-- Data for review follows --

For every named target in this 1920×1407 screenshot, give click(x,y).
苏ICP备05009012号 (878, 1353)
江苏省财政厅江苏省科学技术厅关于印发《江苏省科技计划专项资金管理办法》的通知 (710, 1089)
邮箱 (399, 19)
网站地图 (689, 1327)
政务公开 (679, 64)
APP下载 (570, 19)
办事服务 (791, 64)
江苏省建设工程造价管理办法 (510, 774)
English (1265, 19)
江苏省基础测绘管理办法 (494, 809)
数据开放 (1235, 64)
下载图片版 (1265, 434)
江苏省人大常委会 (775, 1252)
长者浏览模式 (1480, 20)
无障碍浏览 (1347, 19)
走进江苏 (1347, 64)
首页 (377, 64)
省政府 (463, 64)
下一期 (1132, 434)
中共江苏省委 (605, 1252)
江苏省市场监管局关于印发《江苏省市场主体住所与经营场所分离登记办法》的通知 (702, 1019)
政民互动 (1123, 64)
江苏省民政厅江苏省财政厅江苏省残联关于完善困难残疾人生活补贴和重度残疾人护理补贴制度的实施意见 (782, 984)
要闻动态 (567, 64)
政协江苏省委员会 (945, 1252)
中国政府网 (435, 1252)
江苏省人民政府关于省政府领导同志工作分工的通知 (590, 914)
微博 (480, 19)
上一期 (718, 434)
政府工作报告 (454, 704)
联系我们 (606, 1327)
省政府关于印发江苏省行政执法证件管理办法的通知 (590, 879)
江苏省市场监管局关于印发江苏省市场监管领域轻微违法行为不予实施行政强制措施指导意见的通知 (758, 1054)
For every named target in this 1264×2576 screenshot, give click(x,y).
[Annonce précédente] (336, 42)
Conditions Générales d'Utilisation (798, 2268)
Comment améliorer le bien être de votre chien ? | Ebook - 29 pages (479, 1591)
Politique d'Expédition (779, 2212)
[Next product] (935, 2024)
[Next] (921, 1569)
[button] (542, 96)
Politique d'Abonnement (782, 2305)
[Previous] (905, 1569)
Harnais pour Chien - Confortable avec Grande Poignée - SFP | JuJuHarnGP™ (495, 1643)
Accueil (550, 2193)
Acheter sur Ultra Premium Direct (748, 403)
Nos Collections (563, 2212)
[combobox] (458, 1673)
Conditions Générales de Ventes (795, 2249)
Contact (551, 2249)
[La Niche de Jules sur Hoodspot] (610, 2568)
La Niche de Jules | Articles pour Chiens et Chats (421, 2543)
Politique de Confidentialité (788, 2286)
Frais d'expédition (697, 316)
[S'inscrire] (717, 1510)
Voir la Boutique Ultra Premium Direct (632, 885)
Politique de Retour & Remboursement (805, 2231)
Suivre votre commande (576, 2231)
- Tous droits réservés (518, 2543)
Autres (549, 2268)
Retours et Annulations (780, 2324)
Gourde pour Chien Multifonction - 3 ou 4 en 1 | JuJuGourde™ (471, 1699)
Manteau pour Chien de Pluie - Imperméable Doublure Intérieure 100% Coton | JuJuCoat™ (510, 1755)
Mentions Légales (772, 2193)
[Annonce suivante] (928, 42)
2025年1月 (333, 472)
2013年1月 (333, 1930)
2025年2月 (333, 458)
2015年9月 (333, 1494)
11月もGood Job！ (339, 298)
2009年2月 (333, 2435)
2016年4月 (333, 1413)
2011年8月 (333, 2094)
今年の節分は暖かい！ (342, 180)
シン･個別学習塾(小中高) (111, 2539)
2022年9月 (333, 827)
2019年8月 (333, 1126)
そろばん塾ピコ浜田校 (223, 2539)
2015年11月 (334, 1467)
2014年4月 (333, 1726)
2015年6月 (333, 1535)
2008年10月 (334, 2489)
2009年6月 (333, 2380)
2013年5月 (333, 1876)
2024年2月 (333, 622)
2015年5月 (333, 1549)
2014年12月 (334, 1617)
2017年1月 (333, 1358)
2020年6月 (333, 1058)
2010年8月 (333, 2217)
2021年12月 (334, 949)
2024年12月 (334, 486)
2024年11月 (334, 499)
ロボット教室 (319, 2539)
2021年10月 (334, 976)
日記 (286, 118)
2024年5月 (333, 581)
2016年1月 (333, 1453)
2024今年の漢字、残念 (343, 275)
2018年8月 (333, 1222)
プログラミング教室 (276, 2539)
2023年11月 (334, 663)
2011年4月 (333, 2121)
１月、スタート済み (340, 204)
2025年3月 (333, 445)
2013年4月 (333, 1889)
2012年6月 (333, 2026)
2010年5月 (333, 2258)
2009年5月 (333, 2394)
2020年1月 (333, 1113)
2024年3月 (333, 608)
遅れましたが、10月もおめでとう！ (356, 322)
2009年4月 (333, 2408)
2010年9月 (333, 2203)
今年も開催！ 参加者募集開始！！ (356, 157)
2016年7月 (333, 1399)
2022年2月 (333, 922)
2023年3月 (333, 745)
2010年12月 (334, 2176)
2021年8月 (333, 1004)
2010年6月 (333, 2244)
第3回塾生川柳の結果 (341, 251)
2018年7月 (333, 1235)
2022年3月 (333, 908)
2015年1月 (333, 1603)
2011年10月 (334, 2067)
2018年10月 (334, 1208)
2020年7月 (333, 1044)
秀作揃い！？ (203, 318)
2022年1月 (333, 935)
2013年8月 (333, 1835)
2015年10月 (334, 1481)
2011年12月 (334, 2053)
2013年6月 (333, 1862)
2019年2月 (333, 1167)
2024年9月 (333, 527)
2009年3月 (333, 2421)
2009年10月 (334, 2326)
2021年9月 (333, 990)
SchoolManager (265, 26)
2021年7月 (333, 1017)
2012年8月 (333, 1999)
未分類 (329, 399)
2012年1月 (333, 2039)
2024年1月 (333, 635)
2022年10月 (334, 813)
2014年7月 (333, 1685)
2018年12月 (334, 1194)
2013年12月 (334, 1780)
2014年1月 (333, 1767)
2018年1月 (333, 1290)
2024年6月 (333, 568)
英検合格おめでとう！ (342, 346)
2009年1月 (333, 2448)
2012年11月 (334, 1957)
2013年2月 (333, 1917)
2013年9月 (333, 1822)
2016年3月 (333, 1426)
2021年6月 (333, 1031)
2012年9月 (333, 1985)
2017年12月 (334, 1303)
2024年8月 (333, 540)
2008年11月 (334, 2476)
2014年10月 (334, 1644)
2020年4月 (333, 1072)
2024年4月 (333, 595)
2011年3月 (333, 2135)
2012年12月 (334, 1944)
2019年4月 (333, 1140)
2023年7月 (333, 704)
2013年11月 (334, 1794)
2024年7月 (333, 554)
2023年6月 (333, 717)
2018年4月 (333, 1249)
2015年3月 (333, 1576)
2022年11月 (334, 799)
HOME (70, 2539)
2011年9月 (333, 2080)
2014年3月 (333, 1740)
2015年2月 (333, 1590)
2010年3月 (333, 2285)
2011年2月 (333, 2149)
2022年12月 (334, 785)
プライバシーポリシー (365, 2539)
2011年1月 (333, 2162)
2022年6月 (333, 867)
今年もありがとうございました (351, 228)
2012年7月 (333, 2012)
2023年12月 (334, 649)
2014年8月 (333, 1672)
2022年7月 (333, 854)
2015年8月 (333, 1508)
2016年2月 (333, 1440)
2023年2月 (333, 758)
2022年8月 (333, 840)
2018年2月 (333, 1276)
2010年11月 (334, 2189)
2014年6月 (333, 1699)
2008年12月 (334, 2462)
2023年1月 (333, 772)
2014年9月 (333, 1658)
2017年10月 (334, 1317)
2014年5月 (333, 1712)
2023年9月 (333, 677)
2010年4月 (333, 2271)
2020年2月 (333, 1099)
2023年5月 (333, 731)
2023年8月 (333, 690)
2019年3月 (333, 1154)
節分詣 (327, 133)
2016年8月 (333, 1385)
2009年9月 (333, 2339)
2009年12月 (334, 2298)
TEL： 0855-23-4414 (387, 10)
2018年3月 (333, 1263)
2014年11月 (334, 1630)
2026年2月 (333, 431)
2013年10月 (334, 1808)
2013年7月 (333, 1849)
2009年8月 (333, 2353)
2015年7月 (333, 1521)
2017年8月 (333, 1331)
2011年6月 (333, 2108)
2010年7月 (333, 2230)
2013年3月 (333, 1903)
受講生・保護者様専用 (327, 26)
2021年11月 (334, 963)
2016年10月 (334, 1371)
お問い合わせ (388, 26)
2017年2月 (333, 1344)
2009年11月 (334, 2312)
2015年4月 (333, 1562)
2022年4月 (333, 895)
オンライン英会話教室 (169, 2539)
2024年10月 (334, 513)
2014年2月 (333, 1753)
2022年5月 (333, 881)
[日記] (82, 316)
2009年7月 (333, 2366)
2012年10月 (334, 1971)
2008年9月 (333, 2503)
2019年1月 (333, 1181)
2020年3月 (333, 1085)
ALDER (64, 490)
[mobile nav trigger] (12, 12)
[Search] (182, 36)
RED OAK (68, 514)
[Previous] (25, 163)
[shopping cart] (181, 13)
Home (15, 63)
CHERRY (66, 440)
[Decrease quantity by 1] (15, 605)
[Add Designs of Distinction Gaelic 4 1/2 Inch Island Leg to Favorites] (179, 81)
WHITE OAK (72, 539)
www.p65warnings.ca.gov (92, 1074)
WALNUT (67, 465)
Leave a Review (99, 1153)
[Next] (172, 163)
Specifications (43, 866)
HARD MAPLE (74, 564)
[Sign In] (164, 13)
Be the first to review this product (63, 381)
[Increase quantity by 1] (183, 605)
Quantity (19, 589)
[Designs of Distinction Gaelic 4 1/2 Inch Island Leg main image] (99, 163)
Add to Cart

-- Data for review concluded --

- Required work -
Note down each line above where the word "give" occurs.

- Solution for this exercise -
For every named target in this 1920×1407 screenshot, give click(x,y).
For every named target in this 1264×2576 screenshot, give click(x,y).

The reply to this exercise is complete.